Der fik­ti­ven Scha­dens­be­rech­nung schob der BGH nun­mehr einen Rie­gel vor, wenn der Bestel­ler das Werk behält und dabei Scha­dens­er­satz statt der Leis­tung gel­tend macht (sog. klei­ner Scha­dens­er­satz). Ein Scha­den ent­ste­he dem Bestel­ler nach Ansicht des Gerichts erst dann, wenn er den Man­gel auch tat­säch­lich besei­ti­gen lie­ße. Er bestehe jedoch nicht in tat­säch­lich nicht anfal­len­den Repa­ra­tur­kos­ten und auch nicht im Man­gel selbst. Bei einer fik­ti­ven Scha­dens­be­rech­nung dro­he im Werk­ver­trags­recht häu­fig eine Über­kom­pen­sa­ti­on, die dem im Scha­dens­recht gel­ten­den Prin­zip des Berei­che­rungs­ver­bots widerspreche.

Der Ersatz tat­säch­lich anfal­len­der Män­gel­be­sei­ti­gungs­kos­ten steht dem Bestel­ler wei­ter­hin eben­so offen wie die Berech­nung des Scha­dens anhand der Dif­fe­renz zwi­schen dem (hypo­the­ti­schen) Wert des man­gel­frei­en und dem Wert des man­gel­be­haf­te­ten Werks. Ver­äu­ßert der Bestel­ler das man­gel­haf­te Werk ohne Repa­ra­tur wei­ter, ist der Kauf­preis regel­mä­ßig für die Scha­dens­be­rech­nung maß­geb­lich. Der Wert des man­gel­frei­en Werks ist vom Gericht zu schät­zen (bzw. gut­ach­ter­lich zu bestim­men) und der Min­der­er­lös durch den Werk­un­ter­neh­mer zu erset­zen. Kann der Bestel­ler nach­wei­sen, dass der erziel­te Kauf­preis den Wert der Sache über­steigt, kann er auch die­se Dif­fe­renz vom Werk­un­ter­neh­mer ersetzt ver­lan­gen. Der Unter­neh­mer soll nicht von dem guten Geschäft, auf des­sen Abschluss er kei­nen Ein­fluss hat, pro­fi­tie­ren. Ande­rer­seits kann der Unter­neh­mer nach­wei­sen, dass der erziel­te Kauf­preis den Wert der Sache unter­schrei­tet und sei­ne Scha­dens­er­satz­pflicht dadurch mindern.

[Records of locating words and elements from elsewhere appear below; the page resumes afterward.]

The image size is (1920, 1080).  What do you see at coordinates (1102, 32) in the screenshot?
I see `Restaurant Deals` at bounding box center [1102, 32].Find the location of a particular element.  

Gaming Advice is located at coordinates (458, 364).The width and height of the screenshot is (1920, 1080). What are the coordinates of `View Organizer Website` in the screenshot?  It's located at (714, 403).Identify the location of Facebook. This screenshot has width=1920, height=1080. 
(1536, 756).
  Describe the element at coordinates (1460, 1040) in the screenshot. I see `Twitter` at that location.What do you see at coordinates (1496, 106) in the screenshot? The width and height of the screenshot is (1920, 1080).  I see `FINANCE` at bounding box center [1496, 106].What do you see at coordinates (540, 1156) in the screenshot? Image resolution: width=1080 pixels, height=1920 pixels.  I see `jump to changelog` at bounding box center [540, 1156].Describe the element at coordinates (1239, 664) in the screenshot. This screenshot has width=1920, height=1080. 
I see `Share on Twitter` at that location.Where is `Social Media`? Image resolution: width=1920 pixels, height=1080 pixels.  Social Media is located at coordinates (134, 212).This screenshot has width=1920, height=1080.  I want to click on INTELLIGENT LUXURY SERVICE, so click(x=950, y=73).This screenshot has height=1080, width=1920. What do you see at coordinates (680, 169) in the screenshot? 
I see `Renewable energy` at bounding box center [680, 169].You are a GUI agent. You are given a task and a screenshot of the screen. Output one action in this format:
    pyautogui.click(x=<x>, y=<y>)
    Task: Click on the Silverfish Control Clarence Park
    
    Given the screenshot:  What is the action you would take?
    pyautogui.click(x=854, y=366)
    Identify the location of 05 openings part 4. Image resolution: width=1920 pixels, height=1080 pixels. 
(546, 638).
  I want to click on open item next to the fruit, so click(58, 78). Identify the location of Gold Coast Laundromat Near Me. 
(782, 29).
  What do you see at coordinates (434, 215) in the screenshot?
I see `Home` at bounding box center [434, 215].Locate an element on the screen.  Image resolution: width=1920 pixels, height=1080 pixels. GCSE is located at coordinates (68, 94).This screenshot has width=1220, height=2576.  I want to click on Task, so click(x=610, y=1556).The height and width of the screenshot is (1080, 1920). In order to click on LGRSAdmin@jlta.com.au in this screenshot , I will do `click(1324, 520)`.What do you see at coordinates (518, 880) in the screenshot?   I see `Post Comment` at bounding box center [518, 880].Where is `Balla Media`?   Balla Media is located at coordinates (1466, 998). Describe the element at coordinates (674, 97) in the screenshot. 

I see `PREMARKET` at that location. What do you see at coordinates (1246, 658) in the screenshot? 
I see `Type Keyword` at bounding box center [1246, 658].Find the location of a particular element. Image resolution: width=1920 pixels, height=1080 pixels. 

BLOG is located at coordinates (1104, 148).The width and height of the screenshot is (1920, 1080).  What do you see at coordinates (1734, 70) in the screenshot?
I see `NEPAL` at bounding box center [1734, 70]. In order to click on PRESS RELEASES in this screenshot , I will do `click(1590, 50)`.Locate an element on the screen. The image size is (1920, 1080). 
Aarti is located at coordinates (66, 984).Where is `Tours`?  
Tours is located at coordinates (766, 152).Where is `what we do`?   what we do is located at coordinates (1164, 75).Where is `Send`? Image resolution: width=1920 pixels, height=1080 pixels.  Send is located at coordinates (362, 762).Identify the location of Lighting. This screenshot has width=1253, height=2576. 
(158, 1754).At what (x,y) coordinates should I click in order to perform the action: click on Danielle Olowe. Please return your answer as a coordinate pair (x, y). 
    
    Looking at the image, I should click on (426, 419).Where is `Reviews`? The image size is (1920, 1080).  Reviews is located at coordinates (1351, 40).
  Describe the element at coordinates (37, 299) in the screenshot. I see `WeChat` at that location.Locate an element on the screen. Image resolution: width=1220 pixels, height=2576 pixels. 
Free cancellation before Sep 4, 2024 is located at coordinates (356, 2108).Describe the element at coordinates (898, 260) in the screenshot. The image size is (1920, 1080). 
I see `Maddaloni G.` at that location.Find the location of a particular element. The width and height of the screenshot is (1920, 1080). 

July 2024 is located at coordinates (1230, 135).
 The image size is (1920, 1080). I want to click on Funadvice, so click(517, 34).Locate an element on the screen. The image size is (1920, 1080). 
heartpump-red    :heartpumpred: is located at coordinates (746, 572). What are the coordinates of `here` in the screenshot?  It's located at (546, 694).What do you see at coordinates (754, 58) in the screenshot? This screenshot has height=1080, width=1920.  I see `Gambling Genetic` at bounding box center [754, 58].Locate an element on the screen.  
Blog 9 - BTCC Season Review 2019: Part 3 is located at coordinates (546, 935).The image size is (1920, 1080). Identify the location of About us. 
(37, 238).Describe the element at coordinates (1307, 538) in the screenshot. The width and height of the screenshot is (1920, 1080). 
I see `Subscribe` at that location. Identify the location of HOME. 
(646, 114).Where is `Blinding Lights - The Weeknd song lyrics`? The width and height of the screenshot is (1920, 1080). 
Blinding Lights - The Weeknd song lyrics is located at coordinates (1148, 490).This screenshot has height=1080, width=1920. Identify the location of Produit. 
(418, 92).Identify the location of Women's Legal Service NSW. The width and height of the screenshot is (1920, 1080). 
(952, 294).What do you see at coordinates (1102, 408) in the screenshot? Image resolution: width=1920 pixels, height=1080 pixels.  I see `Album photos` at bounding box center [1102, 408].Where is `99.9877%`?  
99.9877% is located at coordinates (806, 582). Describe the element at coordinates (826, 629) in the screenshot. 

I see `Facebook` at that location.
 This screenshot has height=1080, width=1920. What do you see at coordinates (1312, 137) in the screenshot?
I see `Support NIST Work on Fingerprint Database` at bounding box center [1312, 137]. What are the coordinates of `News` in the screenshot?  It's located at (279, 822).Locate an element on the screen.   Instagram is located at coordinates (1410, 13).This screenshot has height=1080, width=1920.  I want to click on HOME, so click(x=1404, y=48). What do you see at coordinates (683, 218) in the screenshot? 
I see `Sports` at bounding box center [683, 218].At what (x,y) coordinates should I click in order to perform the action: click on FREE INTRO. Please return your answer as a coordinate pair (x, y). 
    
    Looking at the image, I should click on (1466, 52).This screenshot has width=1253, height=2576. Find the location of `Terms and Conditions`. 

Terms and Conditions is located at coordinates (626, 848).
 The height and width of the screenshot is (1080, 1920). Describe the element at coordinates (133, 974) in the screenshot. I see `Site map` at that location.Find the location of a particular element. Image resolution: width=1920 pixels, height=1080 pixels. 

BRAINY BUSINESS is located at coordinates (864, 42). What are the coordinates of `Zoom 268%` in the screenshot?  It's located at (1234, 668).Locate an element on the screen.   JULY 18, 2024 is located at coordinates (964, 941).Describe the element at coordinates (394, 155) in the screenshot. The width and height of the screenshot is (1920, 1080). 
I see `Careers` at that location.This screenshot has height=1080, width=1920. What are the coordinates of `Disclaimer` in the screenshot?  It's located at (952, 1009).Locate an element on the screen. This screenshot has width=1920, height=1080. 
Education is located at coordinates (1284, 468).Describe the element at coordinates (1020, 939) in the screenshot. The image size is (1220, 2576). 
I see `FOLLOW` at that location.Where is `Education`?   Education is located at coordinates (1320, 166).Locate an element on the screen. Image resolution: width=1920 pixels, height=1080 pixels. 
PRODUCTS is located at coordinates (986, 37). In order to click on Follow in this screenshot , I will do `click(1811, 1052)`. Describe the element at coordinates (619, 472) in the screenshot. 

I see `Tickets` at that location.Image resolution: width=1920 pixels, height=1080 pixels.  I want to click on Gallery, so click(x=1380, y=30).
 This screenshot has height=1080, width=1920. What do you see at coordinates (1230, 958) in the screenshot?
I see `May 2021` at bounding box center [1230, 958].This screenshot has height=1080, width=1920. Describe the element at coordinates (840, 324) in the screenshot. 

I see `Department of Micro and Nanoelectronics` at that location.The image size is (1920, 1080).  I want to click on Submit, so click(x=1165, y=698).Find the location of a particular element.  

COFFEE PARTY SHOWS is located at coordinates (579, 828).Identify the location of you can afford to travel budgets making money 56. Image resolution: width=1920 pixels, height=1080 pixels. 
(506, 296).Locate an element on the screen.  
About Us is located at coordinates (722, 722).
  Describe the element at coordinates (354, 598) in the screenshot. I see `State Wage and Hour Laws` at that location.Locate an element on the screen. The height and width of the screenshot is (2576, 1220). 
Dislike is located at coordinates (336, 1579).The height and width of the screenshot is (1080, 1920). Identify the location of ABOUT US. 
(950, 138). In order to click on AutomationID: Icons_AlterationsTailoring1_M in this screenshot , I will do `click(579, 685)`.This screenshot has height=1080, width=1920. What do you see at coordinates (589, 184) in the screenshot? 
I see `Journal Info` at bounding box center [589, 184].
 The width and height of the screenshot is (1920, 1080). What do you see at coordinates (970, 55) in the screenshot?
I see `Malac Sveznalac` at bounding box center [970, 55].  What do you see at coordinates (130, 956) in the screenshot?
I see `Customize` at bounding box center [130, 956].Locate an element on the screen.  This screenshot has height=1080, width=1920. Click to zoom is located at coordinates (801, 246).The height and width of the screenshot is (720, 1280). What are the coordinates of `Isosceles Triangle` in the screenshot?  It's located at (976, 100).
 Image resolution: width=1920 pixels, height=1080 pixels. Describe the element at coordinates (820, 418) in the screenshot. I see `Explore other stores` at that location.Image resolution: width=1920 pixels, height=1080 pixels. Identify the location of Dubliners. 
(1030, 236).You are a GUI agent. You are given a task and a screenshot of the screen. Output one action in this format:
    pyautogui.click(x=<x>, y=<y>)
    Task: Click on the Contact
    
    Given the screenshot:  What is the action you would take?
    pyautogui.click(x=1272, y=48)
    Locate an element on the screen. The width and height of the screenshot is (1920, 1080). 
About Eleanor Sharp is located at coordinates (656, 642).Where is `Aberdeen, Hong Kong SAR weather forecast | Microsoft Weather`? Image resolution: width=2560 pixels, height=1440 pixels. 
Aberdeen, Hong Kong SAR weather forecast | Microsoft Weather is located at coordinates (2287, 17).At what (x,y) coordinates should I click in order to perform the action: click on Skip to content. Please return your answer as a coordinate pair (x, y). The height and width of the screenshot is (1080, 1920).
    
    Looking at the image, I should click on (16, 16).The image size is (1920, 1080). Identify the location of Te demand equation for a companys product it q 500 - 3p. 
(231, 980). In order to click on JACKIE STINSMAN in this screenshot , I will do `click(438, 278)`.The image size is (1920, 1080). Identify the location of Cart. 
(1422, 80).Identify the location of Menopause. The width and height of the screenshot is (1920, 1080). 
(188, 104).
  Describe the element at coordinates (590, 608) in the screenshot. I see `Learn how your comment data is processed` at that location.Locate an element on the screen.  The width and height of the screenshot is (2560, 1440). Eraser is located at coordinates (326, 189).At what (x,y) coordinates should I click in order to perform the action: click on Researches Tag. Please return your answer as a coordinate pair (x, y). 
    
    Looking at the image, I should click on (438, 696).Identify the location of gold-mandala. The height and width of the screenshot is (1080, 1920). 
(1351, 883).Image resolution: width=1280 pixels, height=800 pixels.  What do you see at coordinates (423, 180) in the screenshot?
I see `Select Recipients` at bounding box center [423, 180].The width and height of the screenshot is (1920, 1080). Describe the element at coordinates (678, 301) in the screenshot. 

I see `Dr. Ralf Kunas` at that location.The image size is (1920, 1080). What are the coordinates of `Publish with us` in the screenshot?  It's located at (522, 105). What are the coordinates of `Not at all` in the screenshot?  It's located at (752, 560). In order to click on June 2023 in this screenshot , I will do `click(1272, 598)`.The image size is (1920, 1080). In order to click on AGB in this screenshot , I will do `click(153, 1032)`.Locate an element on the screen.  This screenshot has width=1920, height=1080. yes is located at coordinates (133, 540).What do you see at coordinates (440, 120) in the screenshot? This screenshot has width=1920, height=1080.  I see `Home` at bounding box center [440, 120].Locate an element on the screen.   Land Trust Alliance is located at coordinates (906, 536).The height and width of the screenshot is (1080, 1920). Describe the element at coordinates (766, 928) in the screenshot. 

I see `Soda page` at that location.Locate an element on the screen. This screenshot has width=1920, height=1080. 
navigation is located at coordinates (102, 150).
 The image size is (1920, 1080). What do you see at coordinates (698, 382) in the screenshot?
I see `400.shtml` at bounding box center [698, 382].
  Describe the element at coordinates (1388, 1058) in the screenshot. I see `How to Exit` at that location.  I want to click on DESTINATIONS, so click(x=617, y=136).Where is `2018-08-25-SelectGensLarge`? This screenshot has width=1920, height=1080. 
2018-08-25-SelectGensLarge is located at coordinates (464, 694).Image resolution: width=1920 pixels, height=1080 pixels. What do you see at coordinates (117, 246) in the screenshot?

Das Urteil bringt ent­schei­den­de Ände­run­gen in der Scha­dens­be­rech­nung mit sich. Der Bestel­ler wird dabei nicht recht­los gestellt, da ihm wei­ter­hin die kon­kre­te Scha­dens­be­rech­nung sowie die Gel­tend­ma­chung der Dif­fe­renz aus man­gel­frei­em und man­gel­haf­tem Werk als Scha­den blei­ben. Aller­dings han­del­te es sich bei der fik­ti­ven Scha­dens­be­rech­nung um ein belieb­tes Mit­tel, das nun­mehr im Werk­ver­trags­recht ent­fal­len ist. Der Werk­un­ter­neh­mer wird somit im Ver­gleich zur alten Recht­spre­chung bes­ser­ge­stellt, was zu begrü­ßen ist. Eine Berei­che­rung des Bestel­lers ist nun grund­sätz­lich aus­ge­schlos­sen. Zu beach­ten ist dabei, dass die Grund­sät­ze der fik­ti­ven Scha­dens­be­rech­nung im Kauf­recht, ins­be­son­de­re bei Kfz, wei­ter­hin aus­drück­lich anwend­bar blei­ben. Aller­dings haben sich die für die kauf­recht­li­che Recht­spre­chung zustän­di­gen Rich­ter stets auf die werk­ver­trag­li­che Recht­spre­chung bezo­gen, sodass mit Span­nung abzu­war­ten ist, inwie­fern hier eben­falls Ver­än­de­run­gen zu erwar­ten sind.